But that doesn't mean they're careless or shallow.

Right. I completely agree.

However, if every single person I had come to know in the past few years was absent-minded and forgetful, I would begin to suspect that it wasn't just an issue of a few individuals doing that by nature, wouldn't you? In the exact same way, I used to think that it was just the individuals who were that way by nature, but when my experience has been the exact same across the board for several years, with countless individuals, that's what is making me think it is more than a personality quirk on their end.

river said:
Alternatively, they're just not good friends. If they're in a position to reciprocate and often do that to others but fail to meet your needs and expectation because of their egocentrism, laziness and what not ... then they're not good friends.

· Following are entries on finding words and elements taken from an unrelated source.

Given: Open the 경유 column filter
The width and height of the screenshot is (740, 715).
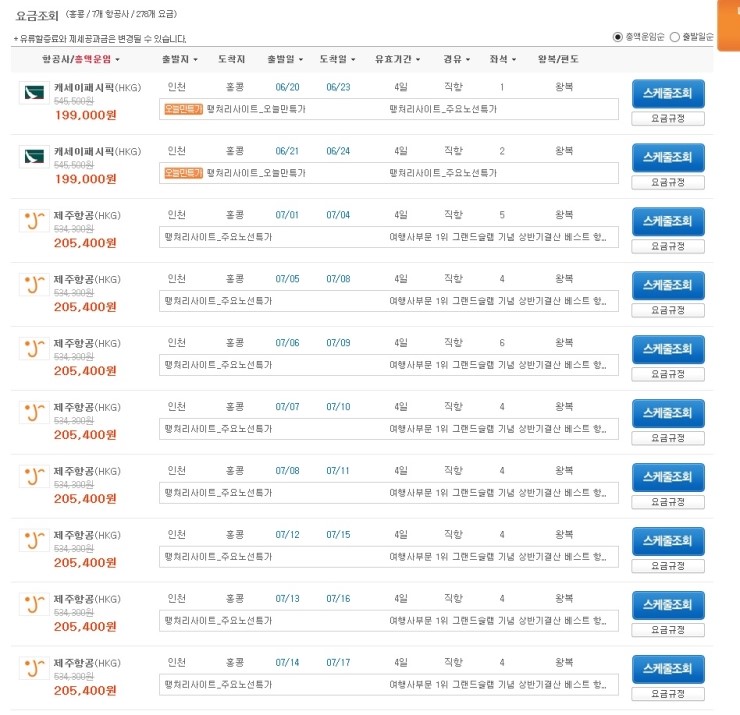Looking at the screenshot, I should (454, 60).
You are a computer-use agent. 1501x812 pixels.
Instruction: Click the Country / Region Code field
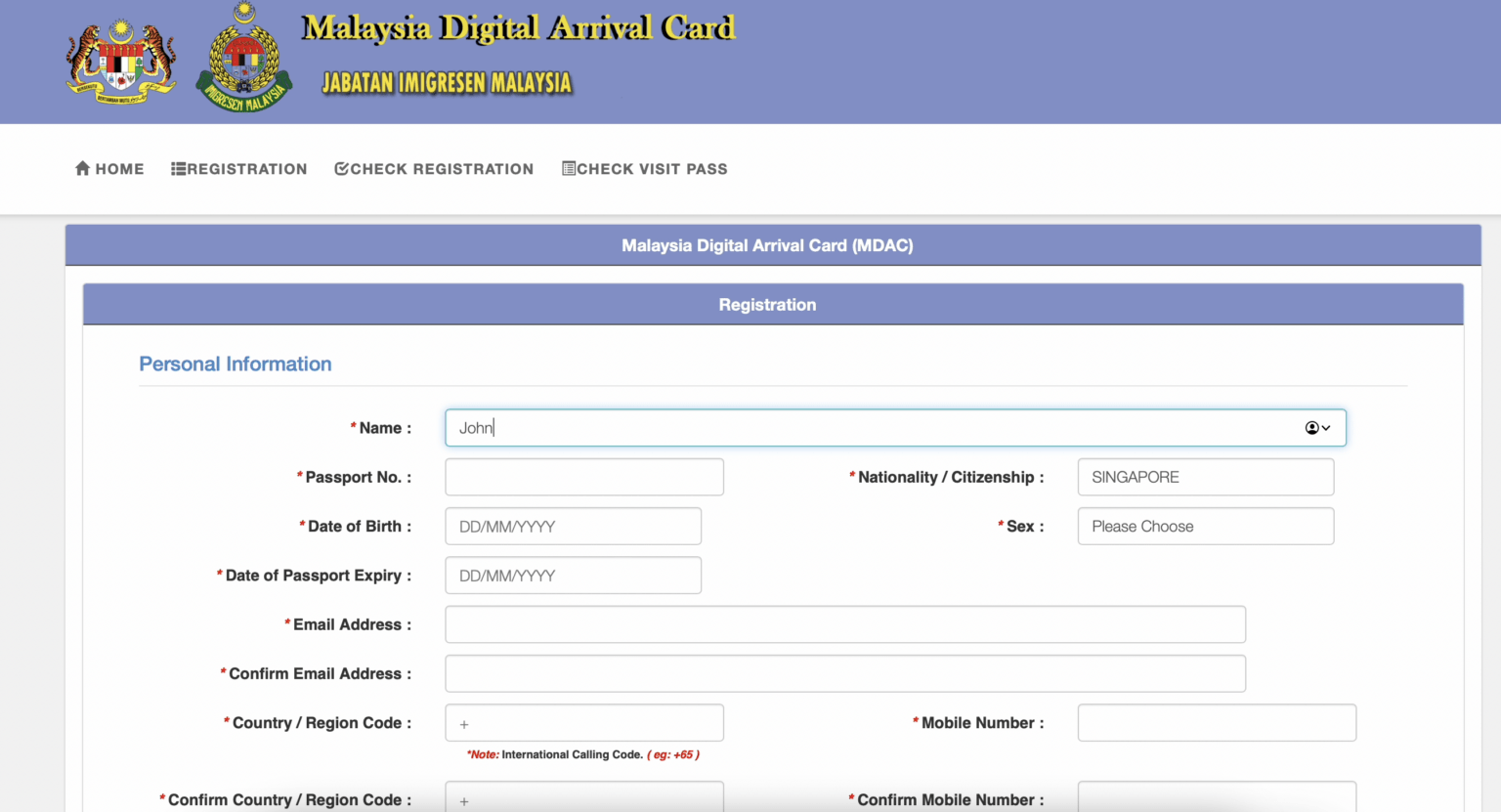click(583, 722)
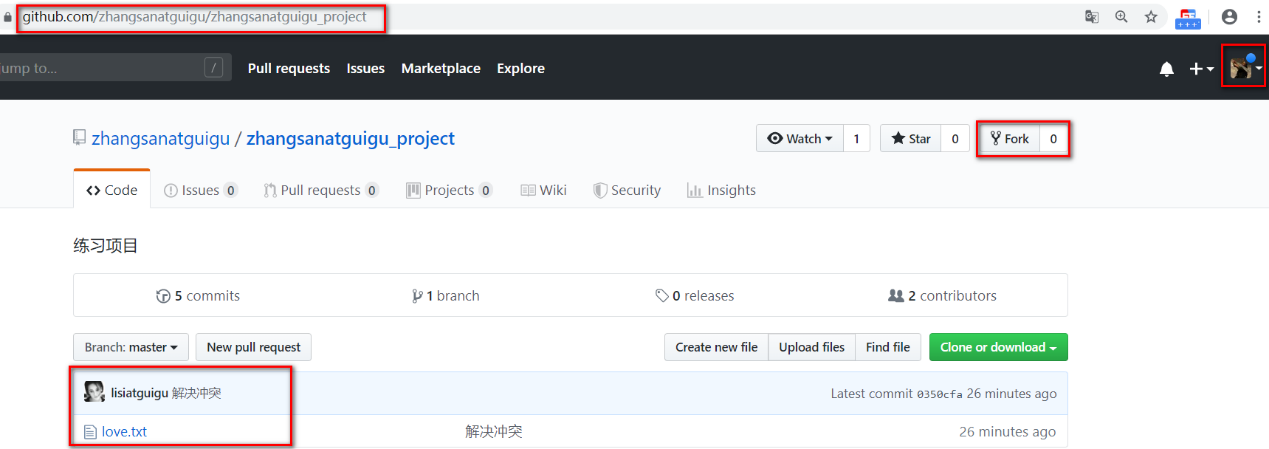Click the notifications bell icon

(x=1166, y=69)
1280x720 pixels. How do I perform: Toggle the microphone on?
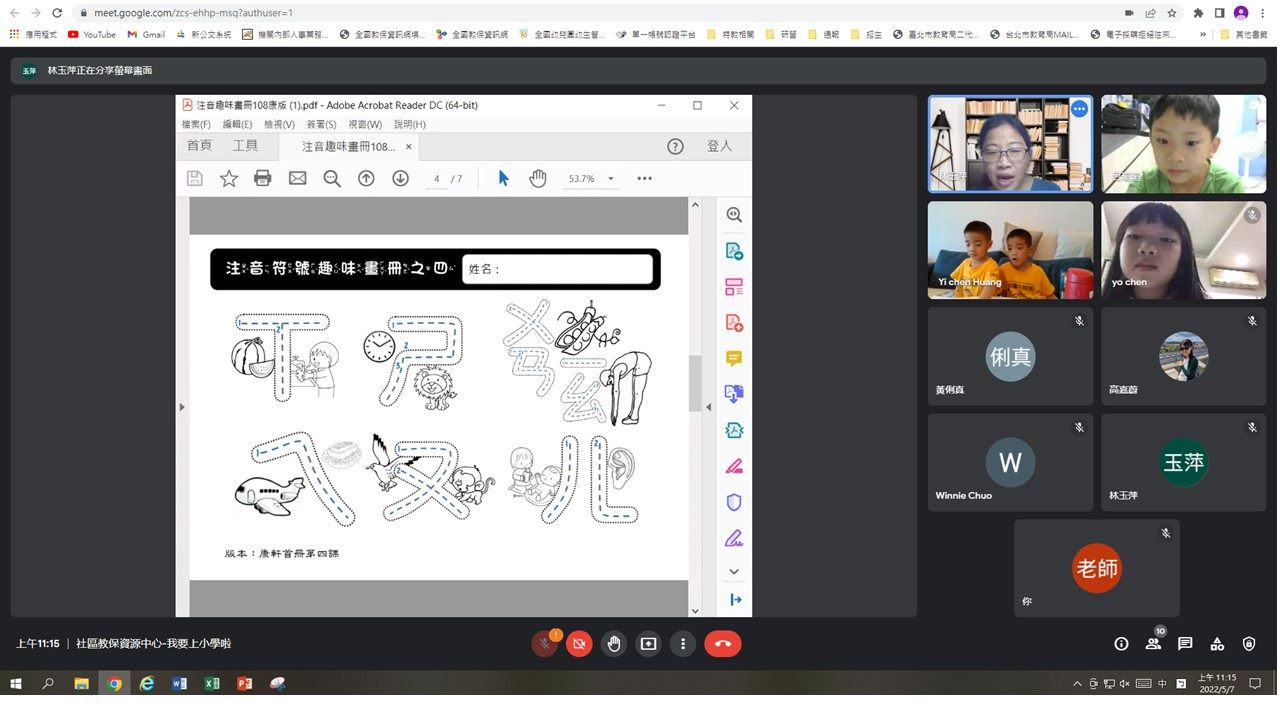point(545,644)
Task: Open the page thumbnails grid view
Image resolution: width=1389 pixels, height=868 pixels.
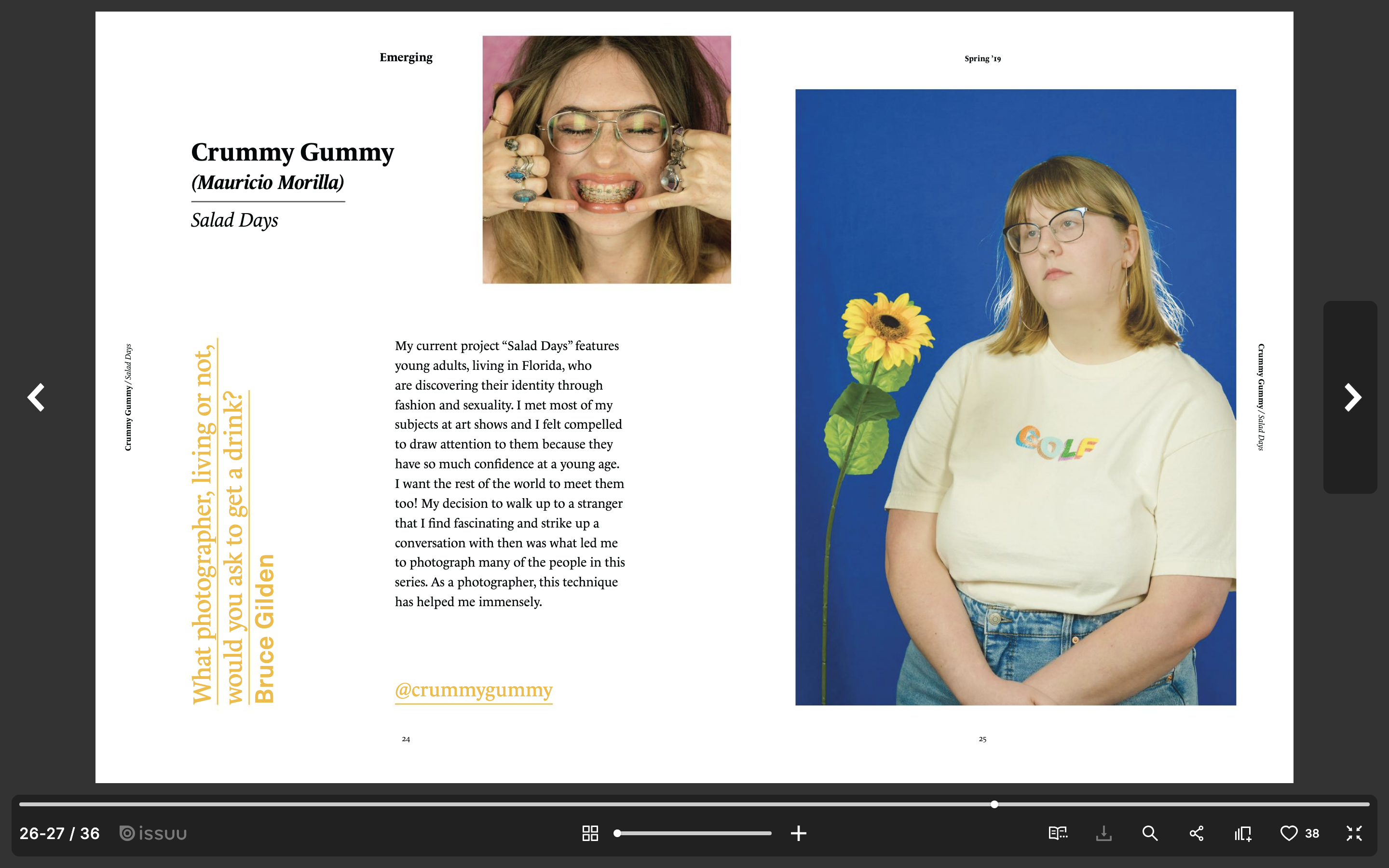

Earlier you mentioned something about how the word "friends" is overused when people usually mean "acquaintences", and I strongly agree. These people are not "friends" to me, they are acquaintences, and I am, though my actions, seeking to deepen these relationships into friends. So they are neither good friends nor bad friends, they may simply be acquaintences who don't have the time, emotional energy, or interest in becomming closer friends, and that's okay. However I wouldn't think that everyone would be included in one or more of those categories, and over the years in my experience everyone I know and have met has turned out to be so. That's what I don't understand. That's what I'm confused about, that's what I'm trying to fix. For a long time I thout it was just a matter of individuals, that the right ones would come along eventually and all would be well. But it's been so long and I've known so many people that it seems there is a greater disconnect at work here and that's what I'm trying to break through.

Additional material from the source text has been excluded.